Поэтому, через день, оправившись от шока после кражи, он приступил к плану по возвращению дневника. В первое время он был очень загружен работой и занятиями с другими, стараясь не показывать своим ученикам свою усталость и чернь, а в перерывах он просто лежал и пил успокаивающие чаи, думая только о Диме и дневнике. Он все-таки пытался придумать более правильный способ вернуть это и допросить парня. И делать надо было как можно скорее, так как больше всего он боялся, что Дима прочитает и выложит этот дневник в сети, и тогда это привлечет молодежь, они узнают правду и поймут, кто убийца, а значит о карьере писателя можно было забыть и прожить остатки своих дней за решеткой, чего он совсем не хотел. Хотя его текущее произведение и было на тему тюрьмы и заключенных, испытывать это на себе он не собирался.
Олежа начал нервничать чаще чем обычно. Его сестра часто обнаруживала его беспокойно мечущегося по комнате в забытьи, бормотавшего что-то под нос и убрав руки за спину, сильно скрепляя пальцы в замок. Его глаза бегали от предмета к предмету, он почти не дышал, движения его были резки и хаотичны, а кожа становилась бледнее, и он начинал еще больше походить на труп или фарфоровую куклу. Оля понимала, почему брат так странно себя вел и забеспокоилась, она даже пыталась подойти и осторожно спросить об этом, на что Олежа лишь улыбался и устало говорил, что все в порядке и продолжал свое бессмысленное хождение по комнате, словно в бреду. Олежа не хотел впутывать в это дело Олю. Он ее уважал, любил, почитал и доверял ей как дорогому человеку, но он не хотел взваливать на нее такой груз, потому что считал эту проблему исключительно своей, и ничьей больше. Как много лет назад, когда был жив Антон…
И ему даже поначалу удавалось справиться с этим самому! Он писал сообщения Диме, часто ему звонил, старался поймать на улице и пару раз он смог его увидеть, но судьба-злодейка разрушала его планы, грубо вышвыривая Олежу за шкирку, как котенка, и оставляя ни с чем. Точкой кипения стал просто банальный нервный срыв, в котором Олежа накричал на одну свою ученицу, доведя до слез и еле-еле успокоился в объятьях сестры, долго извиняясь перед девочкой и обещав ей больше так не делать. Олежа просто устал нервничать и злиться из-за неопределенности, полностью удостоверившись в стойкой упрямости Димы, и тогда, после короткого разговора с сестрой, он приступил к радикальным мерам. Как тогда, много лет назад.
* * *
Анна с тревожной настороженностью смотрела на дневник в потрепанной зеленой обложке, который крепко сжимал Дима, уставший и раздраженный. Он рассказал ей всю правду об Олеже. Рассказал о Дипломаторе, прошлых делах учителя и все его кривые, сумбурные мысли на этот счет, ощущая себя гнусным предателем.
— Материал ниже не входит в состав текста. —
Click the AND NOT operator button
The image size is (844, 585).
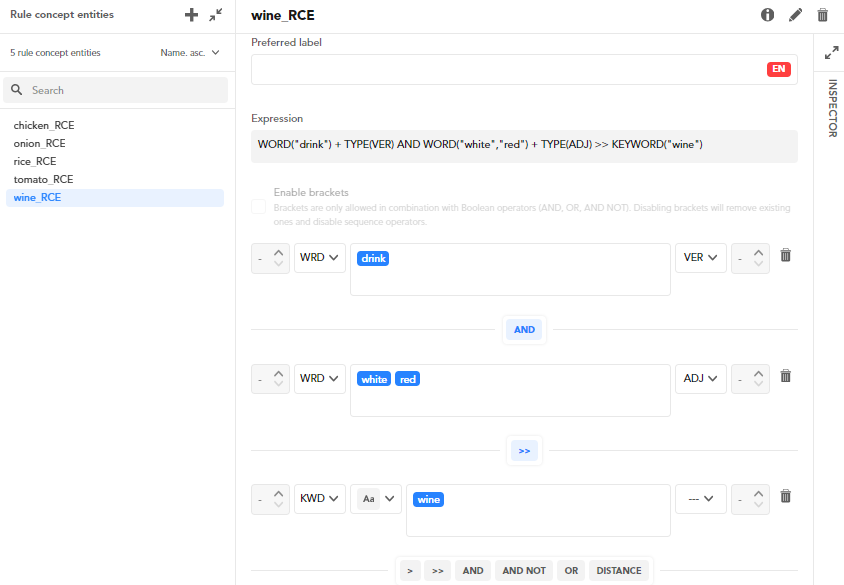pyautogui.click(x=524, y=571)
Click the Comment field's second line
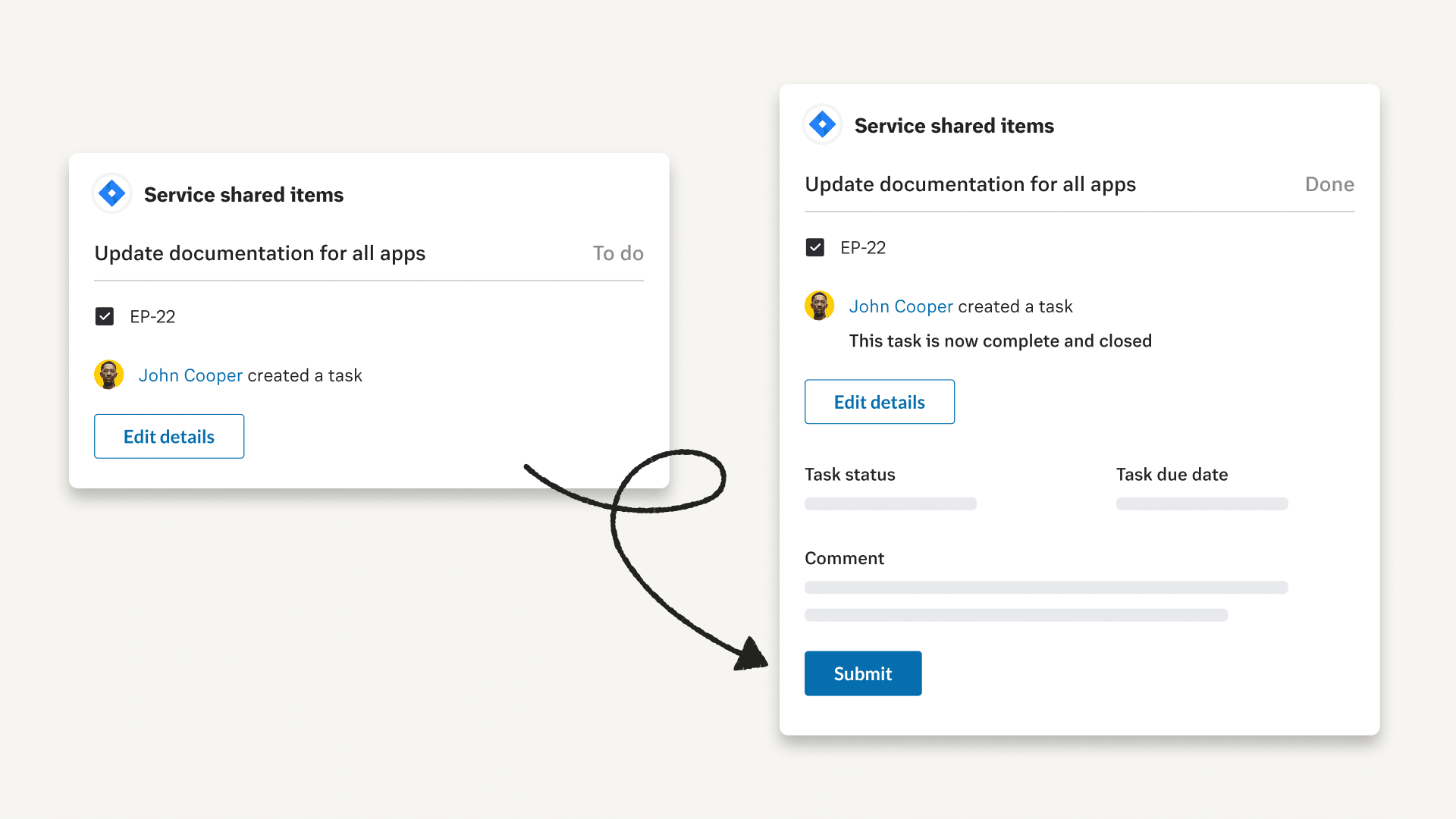This screenshot has width=1456, height=819. pyautogui.click(x=1016, y=615)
Конечно, он доверял матери, что та не расскажет обо всем что слышала, но ему прямо сейчас хотелось провалиться сквозь землю. Однако он не показывал этого чувства, лишь сосредоточенно глядел на нее, чуть сводя брови к переносице, сверкая зелеными глазами, в которых загорался Огонь. Истинный Огонь Перемен.
Анна тяжело вздохнула, пытаясь все уложить в голове и немного хмурилась, осуждая поступок Димы. Однако сам образ Олегсея, учителя, ее пугал, и потому она понимала причину плохого самочувствия Димы и его душевные терзания, и была готова помочь, если это было необходимо. Напряжение в комнате постепенно смешалось с теменью уходящего вечера, создавая особую атмосферу загадочности и томной, звенящей злости, словно предчувствие чего-то важного, страшного и неизбежного. Дима когда-то смотрел фильм про декабристов и сейчас он ощущал себя как раз-таки одним из революционеров, который задумал какой-то подлый, но справедливый заговор против государства.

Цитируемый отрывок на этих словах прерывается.